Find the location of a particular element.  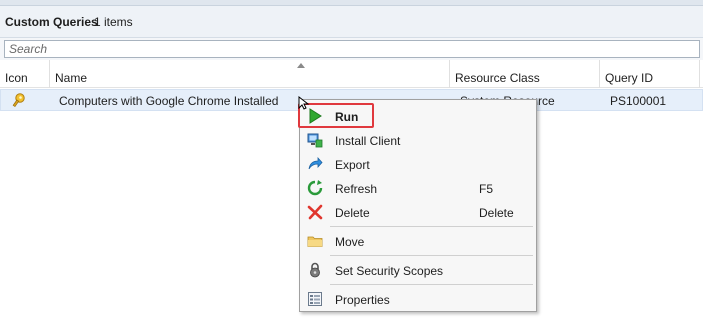

mouse-cursor-icon is located at coordinates (304, 103).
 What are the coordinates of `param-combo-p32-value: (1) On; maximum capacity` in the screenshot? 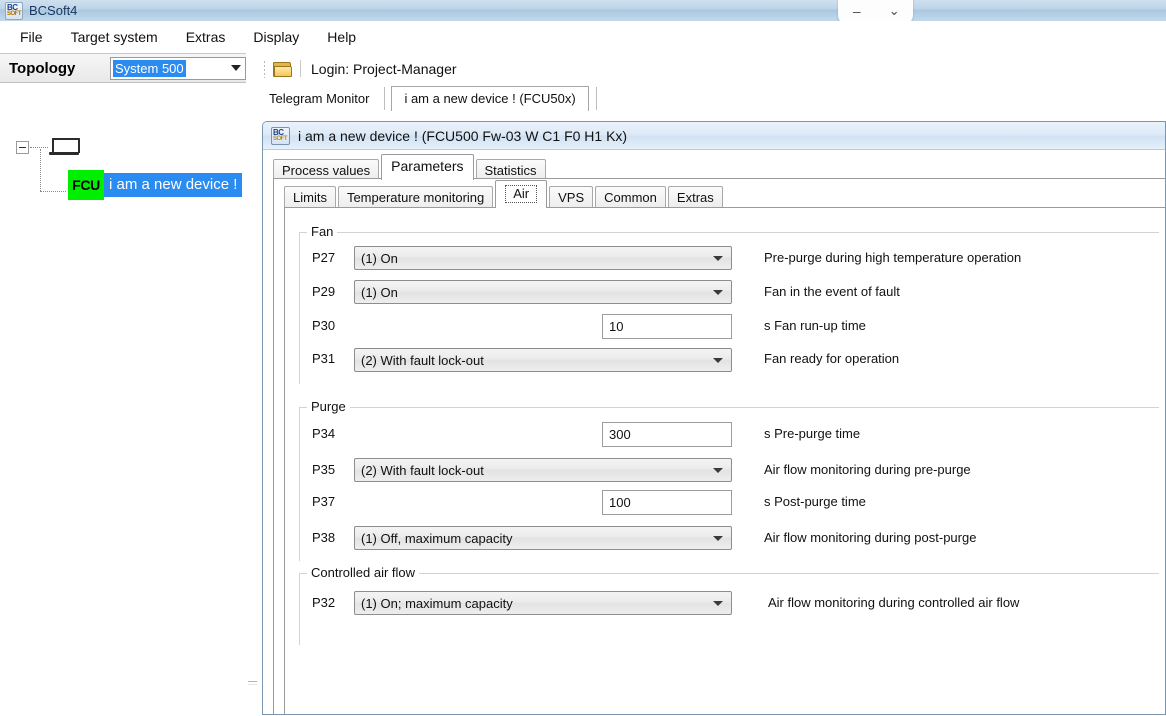 It's located at (437, 603).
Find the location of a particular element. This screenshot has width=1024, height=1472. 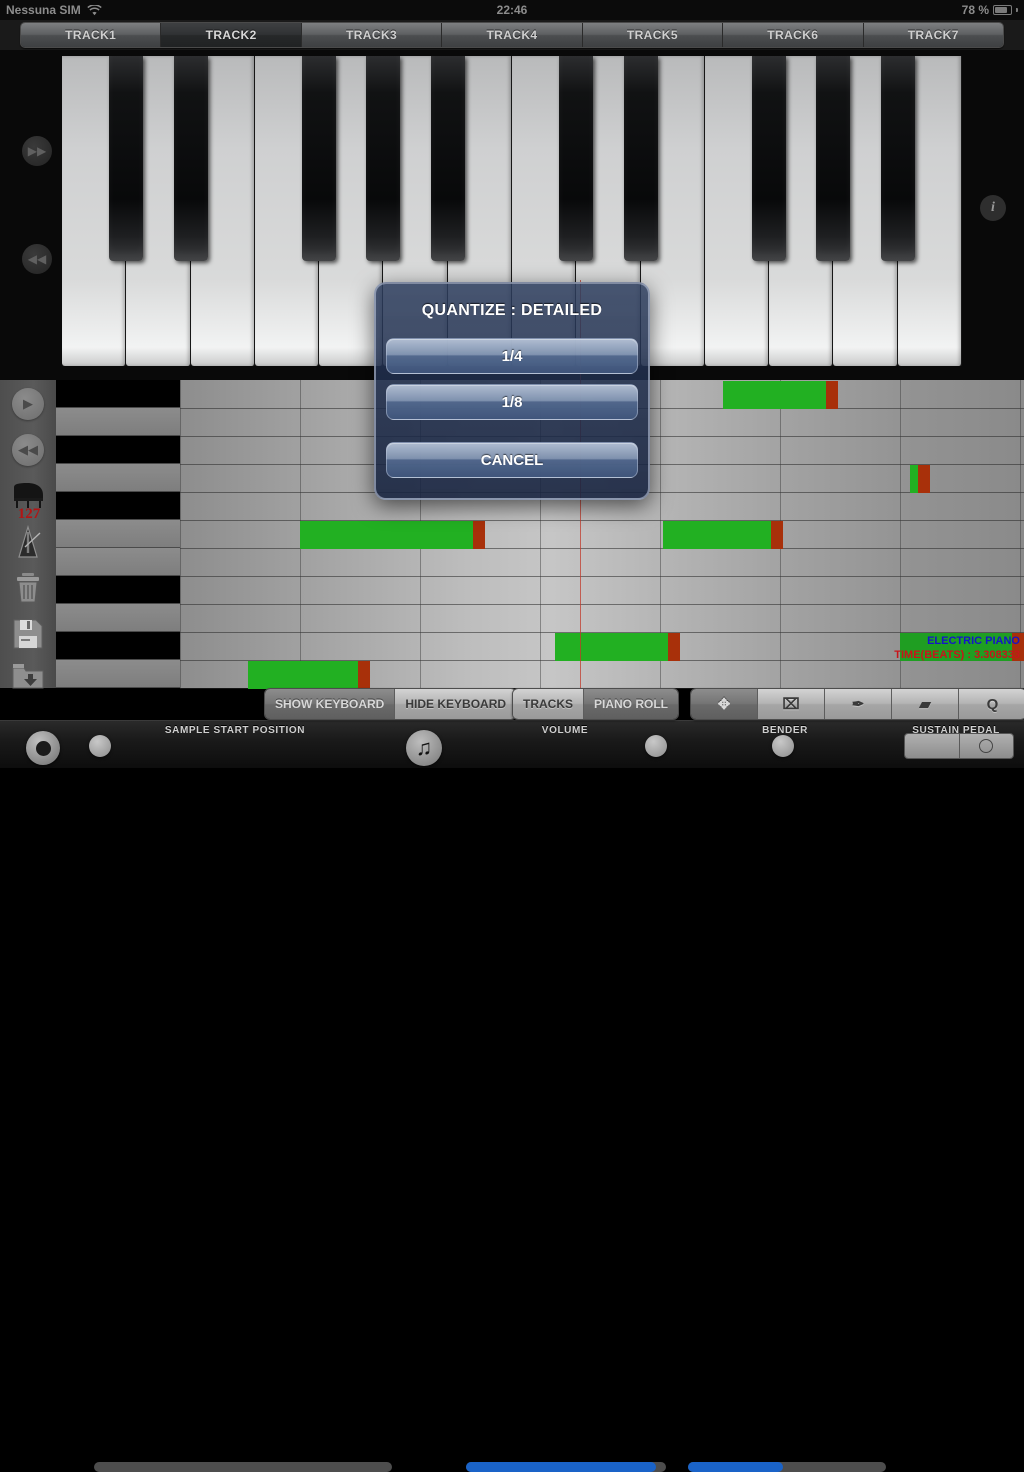

track-tab-2: TRACK2 is located at coordinates (232, 35).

━━━

Copy the material word for word from the line with "Find the location of a particular element. This" through the end, leaving out the pictures.

Find the location of a particular element. This screenshot has width=1024, height=1472. 

track-tab-2: TRACK2 is located at coordinates (232, 35).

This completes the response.